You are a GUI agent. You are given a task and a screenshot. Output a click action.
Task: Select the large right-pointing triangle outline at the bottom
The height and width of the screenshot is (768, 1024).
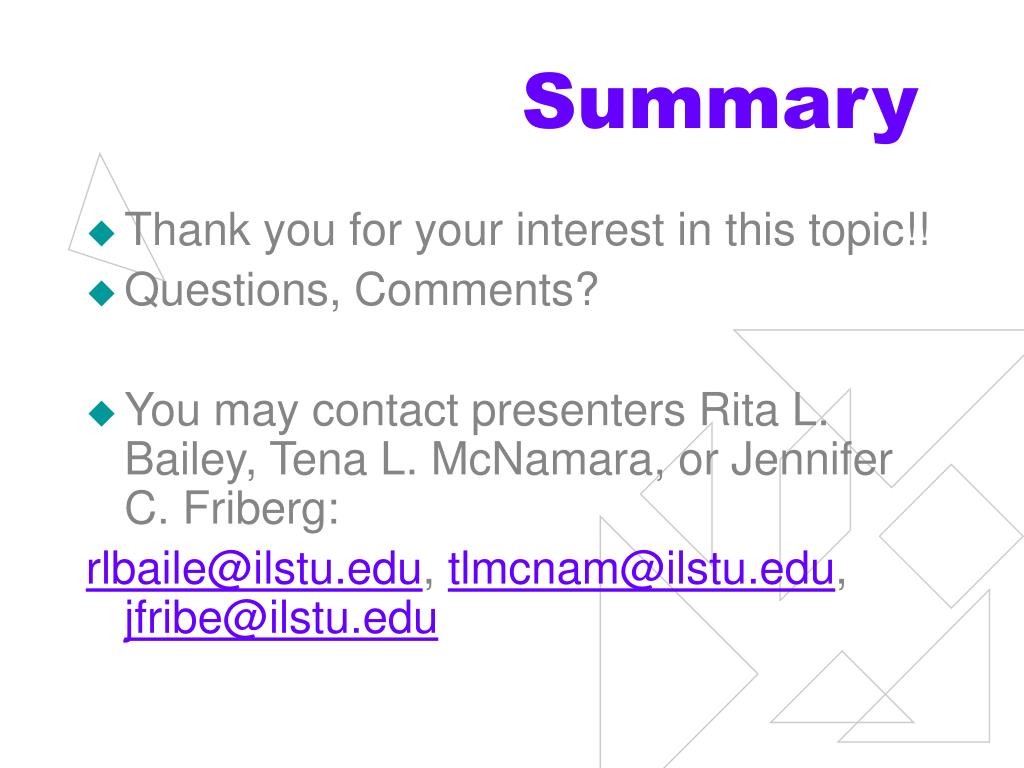pyautogui.click(x=678, y=643)
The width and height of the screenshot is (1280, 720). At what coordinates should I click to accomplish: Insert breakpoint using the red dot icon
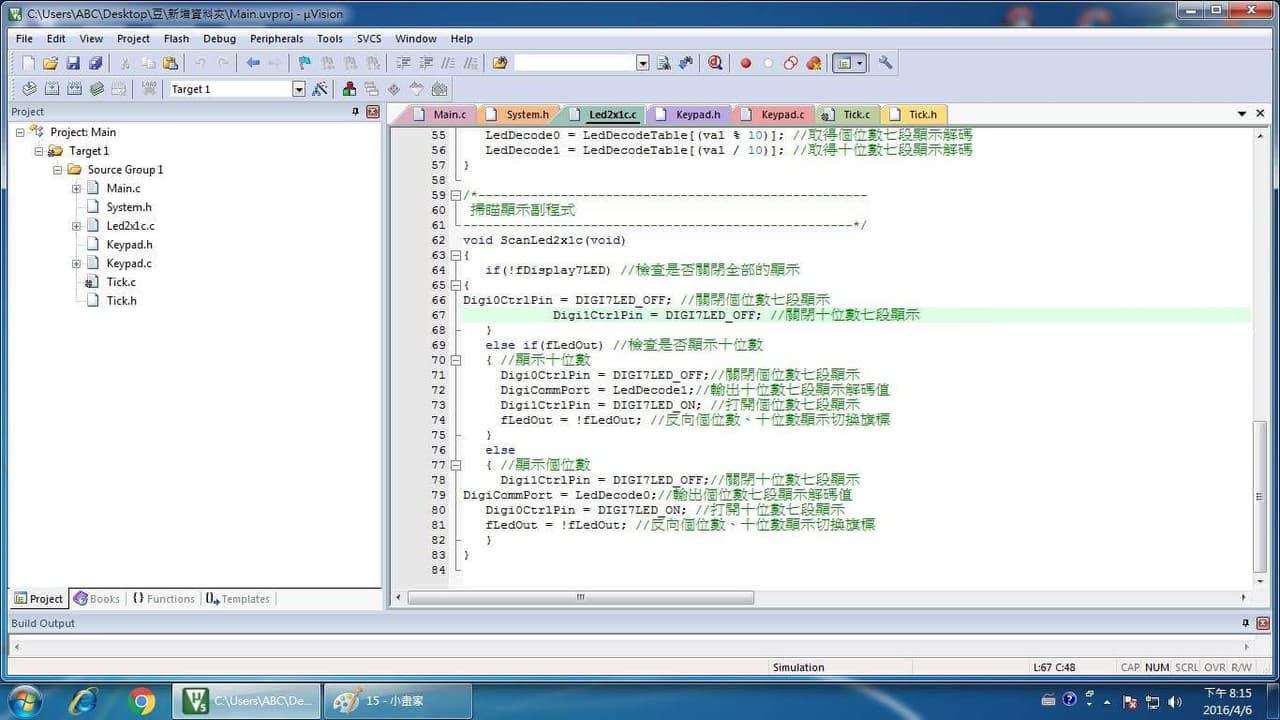[745, 63]
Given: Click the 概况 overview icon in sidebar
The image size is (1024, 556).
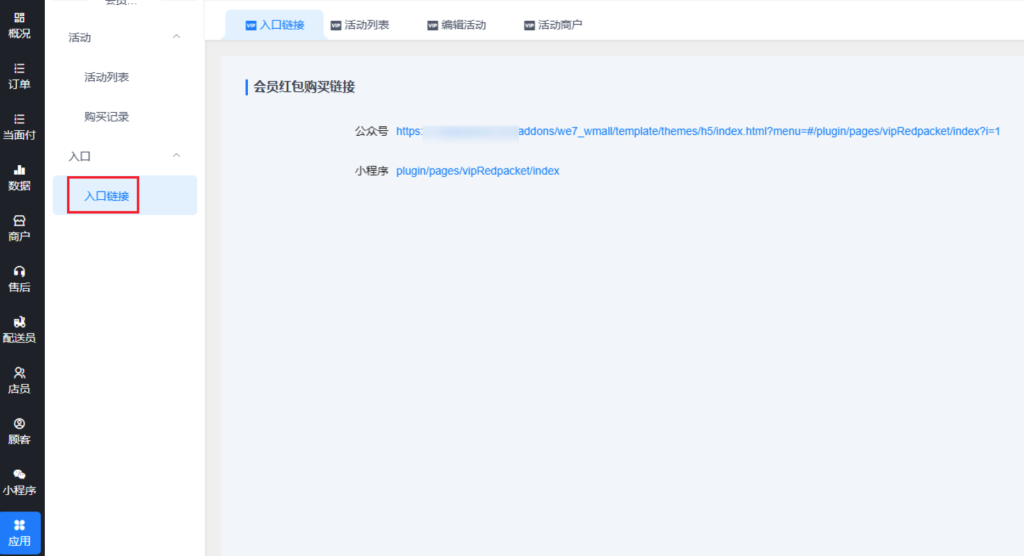Looking at the screenshot, I should (x=20, y=18).
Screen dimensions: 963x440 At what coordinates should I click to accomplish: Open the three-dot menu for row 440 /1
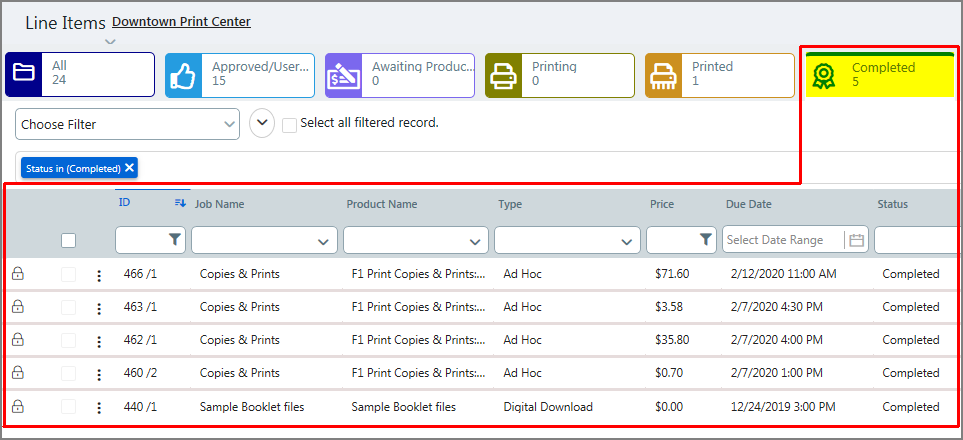[98, 407]
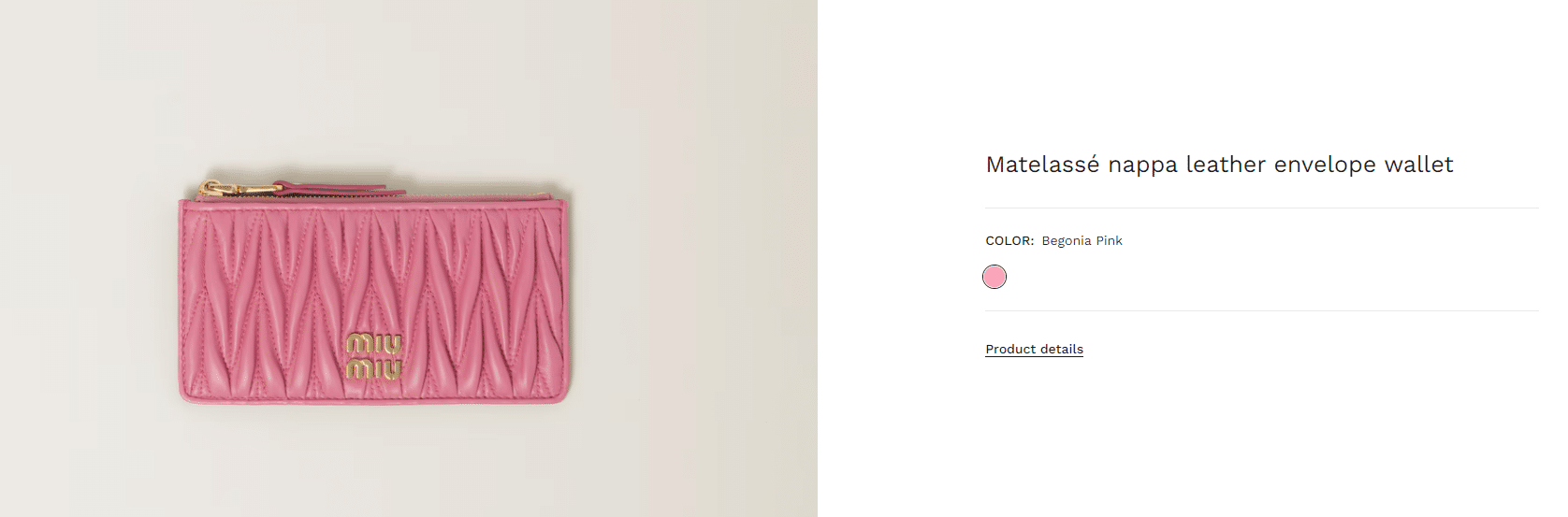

- [TASK PROMPT] Everything from the opening line of the data through the line with "Given: Click the 概况 overview icon in sidebar" should be repeated exactly; leave the pictures out.

- [ANSWER SECTION]
You are a GUI agent. You are given a task and a screenshot. Output a click action.
Task: Select the large right-pointing triangle outline at the bottom
The height and width of the screenshot is (768, 1024).
pyautogui.click(x=678, y=643)
The width and height of the screenshot is (1280, 720). At what coordinates should I click to accomplish: Insert breakpoint using the red dot icon
[745, 63]
Given: Click the 概况 overview icon in sidebar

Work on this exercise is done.